Based on Fig. 9, the SHAP values of AFP, ALT, and age ranked highest in the overall SHAP. This aligns with the feature importance results in Fig. 8. It suggests that AFP has the greatest impact on model prediction in clinical practice. Based on this, the partial dependency graph of AFP is shown in Fig. 10.
Partial dependency graph of AFP.
Based on Fig. 10, the AFP detection value has a greater likelihood of producing positive effects as its value increases, which aligns with its clinical significance. From Figs 3 to 10, it can be seen that the logistic regression model tends to use past medical history such as gender and pulmonary embolism for prediction, while the XGBoost model can effectively use liver injury indicators. It only refers to disease indicators and utilizes medical history for reference, which has high credibility.

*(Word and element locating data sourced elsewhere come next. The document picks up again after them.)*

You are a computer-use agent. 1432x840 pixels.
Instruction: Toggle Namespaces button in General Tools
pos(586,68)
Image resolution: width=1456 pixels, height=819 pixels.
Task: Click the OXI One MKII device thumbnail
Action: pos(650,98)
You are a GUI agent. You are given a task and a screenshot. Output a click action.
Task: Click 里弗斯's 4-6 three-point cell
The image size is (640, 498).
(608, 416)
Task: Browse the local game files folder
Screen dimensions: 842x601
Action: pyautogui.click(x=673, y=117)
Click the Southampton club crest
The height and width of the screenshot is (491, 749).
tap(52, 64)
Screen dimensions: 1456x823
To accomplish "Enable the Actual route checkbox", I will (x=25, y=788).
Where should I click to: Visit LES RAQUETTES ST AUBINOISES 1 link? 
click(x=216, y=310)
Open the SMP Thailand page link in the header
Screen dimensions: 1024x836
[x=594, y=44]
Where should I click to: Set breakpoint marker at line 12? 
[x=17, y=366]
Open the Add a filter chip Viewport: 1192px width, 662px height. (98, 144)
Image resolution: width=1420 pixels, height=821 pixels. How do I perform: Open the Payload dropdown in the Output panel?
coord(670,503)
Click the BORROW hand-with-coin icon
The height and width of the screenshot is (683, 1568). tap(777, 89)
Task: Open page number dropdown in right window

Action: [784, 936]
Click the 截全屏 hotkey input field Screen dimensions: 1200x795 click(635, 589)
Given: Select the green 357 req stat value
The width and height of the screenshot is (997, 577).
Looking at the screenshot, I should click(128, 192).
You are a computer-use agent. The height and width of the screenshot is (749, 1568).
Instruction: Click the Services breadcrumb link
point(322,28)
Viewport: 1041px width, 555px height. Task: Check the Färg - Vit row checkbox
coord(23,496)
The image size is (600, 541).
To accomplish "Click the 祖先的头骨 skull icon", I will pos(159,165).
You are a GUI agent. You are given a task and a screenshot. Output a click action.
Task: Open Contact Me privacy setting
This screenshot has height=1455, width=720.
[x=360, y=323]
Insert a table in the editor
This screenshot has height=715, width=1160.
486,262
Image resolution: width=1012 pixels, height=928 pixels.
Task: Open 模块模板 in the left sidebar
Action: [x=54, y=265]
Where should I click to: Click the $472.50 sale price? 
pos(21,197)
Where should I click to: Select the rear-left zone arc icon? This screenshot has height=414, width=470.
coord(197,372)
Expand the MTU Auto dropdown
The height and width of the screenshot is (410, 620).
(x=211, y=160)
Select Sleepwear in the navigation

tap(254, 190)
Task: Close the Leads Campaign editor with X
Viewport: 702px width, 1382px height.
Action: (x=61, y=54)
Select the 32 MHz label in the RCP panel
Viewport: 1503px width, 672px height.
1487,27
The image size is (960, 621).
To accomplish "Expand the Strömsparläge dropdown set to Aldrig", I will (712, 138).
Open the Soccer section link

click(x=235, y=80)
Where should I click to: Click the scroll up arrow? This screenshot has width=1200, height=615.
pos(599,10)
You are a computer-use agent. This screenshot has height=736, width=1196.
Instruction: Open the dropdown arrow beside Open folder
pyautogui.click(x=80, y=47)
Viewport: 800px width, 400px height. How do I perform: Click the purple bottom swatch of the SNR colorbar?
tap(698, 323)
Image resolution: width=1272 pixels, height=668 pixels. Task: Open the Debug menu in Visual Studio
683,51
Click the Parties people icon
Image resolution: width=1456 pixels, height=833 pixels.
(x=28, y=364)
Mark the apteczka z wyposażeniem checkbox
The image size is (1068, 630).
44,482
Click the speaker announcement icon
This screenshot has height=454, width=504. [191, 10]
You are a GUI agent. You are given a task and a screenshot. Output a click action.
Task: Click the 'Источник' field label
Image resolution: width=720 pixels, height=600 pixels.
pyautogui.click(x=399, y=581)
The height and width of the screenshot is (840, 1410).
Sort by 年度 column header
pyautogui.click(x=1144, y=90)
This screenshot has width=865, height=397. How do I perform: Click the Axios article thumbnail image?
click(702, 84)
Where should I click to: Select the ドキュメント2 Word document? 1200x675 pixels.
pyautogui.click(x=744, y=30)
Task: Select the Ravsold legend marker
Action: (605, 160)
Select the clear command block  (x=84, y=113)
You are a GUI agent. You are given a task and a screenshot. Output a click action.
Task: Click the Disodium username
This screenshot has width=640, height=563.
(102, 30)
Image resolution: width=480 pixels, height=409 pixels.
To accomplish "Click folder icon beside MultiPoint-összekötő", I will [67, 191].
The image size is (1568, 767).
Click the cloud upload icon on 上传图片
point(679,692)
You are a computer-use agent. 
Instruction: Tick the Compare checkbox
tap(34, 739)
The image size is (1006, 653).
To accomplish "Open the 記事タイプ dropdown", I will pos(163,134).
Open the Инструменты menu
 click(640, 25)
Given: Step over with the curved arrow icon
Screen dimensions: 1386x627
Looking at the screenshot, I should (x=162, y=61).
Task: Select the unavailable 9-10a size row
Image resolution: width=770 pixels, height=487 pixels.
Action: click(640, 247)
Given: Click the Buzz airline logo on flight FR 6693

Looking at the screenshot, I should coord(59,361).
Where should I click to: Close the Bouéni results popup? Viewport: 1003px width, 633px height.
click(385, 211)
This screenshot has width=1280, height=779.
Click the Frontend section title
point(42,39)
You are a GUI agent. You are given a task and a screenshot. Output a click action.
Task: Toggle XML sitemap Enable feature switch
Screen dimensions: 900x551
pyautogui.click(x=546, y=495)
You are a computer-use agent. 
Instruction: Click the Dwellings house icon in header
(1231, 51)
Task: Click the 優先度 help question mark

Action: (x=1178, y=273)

To further verify the excellent performance of the XGBoost model, it is compared with the most advanced methods related to this study. The comparison methods selected for the study are DT, RF, and SVM, which perform well in the small sample field. These four models are predicted separately on the test set and training set. The predicted AUC values of different models are compared, as shown in Fig. 11. From Fig. 11, the AUC value of the XGBoost model in the test set was 84.4%, which was 5.8%, 23.3%, and 20.4% higher than the AUC values of the DT, RF, and SVM models of 78.6%, 61.1%, and 64.0%, respectively. The AUC value of XGBoost model in the training set was 80.4%, which was 24.7%, 25.1%, and 23.2% higher than the AUC values of DT, RF, and SVM models of 55.7%, 55.3%, and 57.2%, respectively. Overall, the XGBoost model still has performance advantages compared with other advanced prediction models.
Comparison of predicted AUC values of different models.
To address the issue that traditional artificial intelligence machine learning models can only enhance the prediction accuracy while failing to explain the underlying reasoning of improved model predictions, this study compared various models to opt for the XGBoost prediction model and analyzed it through examples. From the experimental results, in a single learner, the AUC value of the logistic regression model uniquely exceeded 80%. In the integrated learning model, the XGBoost not only outperformed AdaBoost and RF in accuracy, recall, F1-score, and AUC values under optimal parameter settings, but also achieved an accuracy of 84.8%, demonstrating excellent performance. Among them, only the logistic regression model in the single learner had an AUC value over 80%, and the rest were generally below 80%. Among the integrated learning models, the XGBoost model outperformed both AdaBoost and RF with its 21.6% accuracy, 84.0% recall, 34.4% F1-score, 84.4% AUC value, and 84.8% accuracy when optimal parameters were utilized. In addition, for the XGBoost model interpretability problem, its application to the actual liver cancer prediction revealed that AFP and ALT had the greatest impacts on the XGBoost model. The larger the value of the former, the greater its influence on the XGBooost model to predict whether an individual has cancer or not, and the prediction transformations tend to stabilize after a value of 250. An increase in the latter parameter obtained a positive impact on the predictive performance, followed by a negative impact when the value surpasses 50, albeit of smaller magnitude. Taken together, the XGBoost model improved recall in liver cancer patients by 10%, suggesting that multiple disease-related indicators should be strictly referred to in the diagnostic model, while information such as demographics and past medical history served as auxiliary bases. However, interpretive models may differ between sample sets, thus objective facts should serve as a standard for diagnosis in subsequent experiments. Future research can further explore the interactions between AFP, ALT, and other biomarkers, as well as how these interactions affect the predictive outcomes of liver cancer. It is expected to improve the accuracy and efficiency of liver cancer analysis, providing more intuitive and easily understandable model decision-making basis for clinical doctors.